**What you need to do**
Restate the following entries exactly. Keep the pictures out.

**Listed records**
-=-=-=-=-
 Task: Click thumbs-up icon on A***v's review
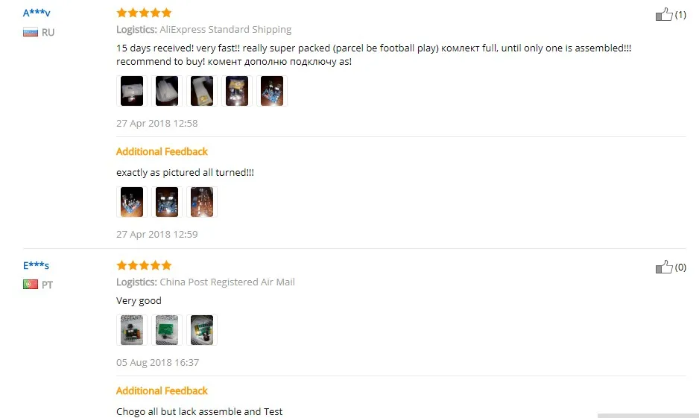pyautogui.click(x=664, y=14)
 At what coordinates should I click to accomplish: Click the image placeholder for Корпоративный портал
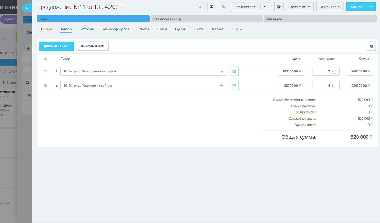[234, 71]
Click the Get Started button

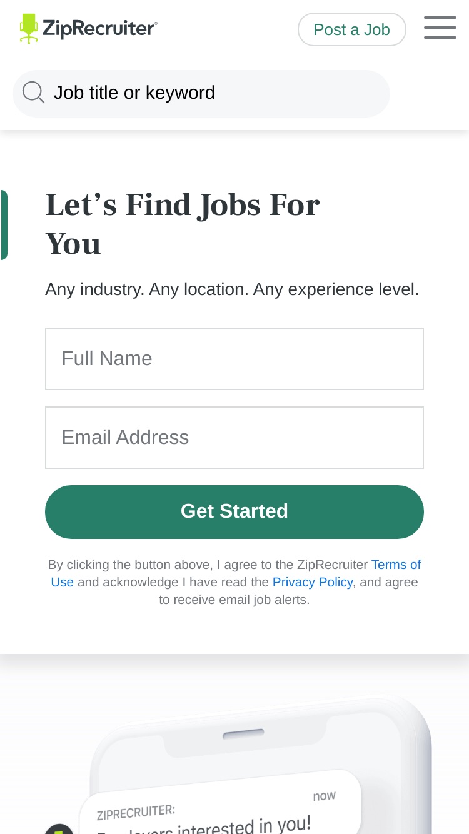point(235,511)
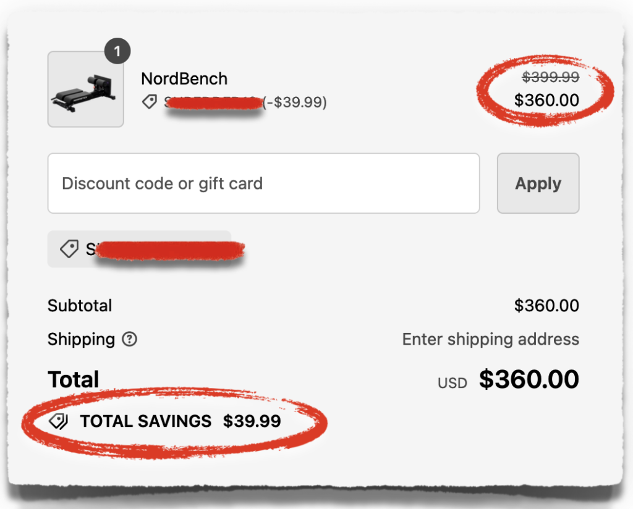The height and width of the screenshot is (509, 633).
Task: Click the Apply button
Action: (x=538, y=183)
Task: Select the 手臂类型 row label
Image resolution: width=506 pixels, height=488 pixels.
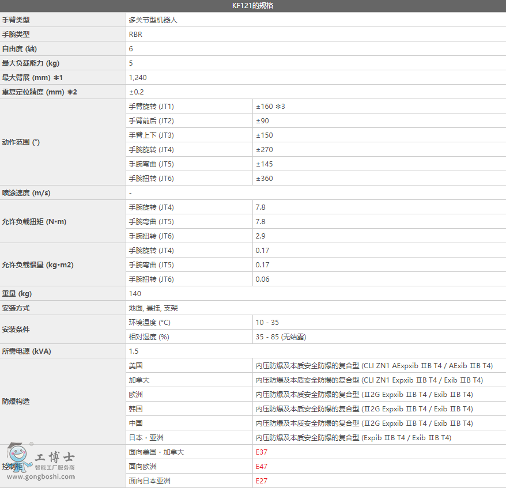Action: point(16,20)
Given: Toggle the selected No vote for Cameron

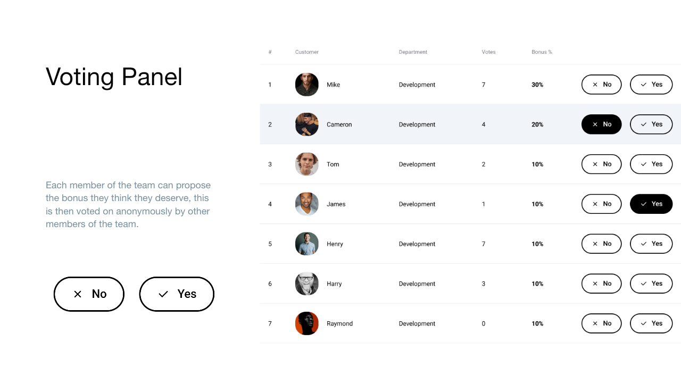Looking at the screenshot, I should (602, 124).
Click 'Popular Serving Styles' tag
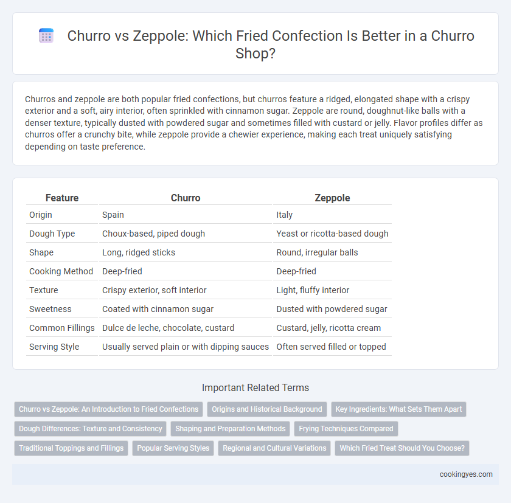Image resolution: width=511 pixels, height=503 pixels. [x=173, y=448]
-=-=-=-=-
**Solution to the exercise**
 Task: Click thumbs-up icon on A***v's review
pyautogui.click(x=664, y=14)
 At what coordinates should I click to accomplish: Click the image placeholder for Корпоративный портал
[234, 71]
Click the Get Started button

point(235,511)
The height and width of the screenshot is (509, 633).
Task: Click the Apply button
Action: (x=538, y=183)
Task: Select the 手臂类型 row label
Image resolution: width=506 pixels, height=488 pixels.
Action: point(16,20)
Given: Toggle the selected No vote for Cameron

Looking at the screenshot, I should (602, 124).
Click 'Popular Serving Styles' tag
Image resolution: width=511 pixels, height=503 pixels. [x=173, y=448]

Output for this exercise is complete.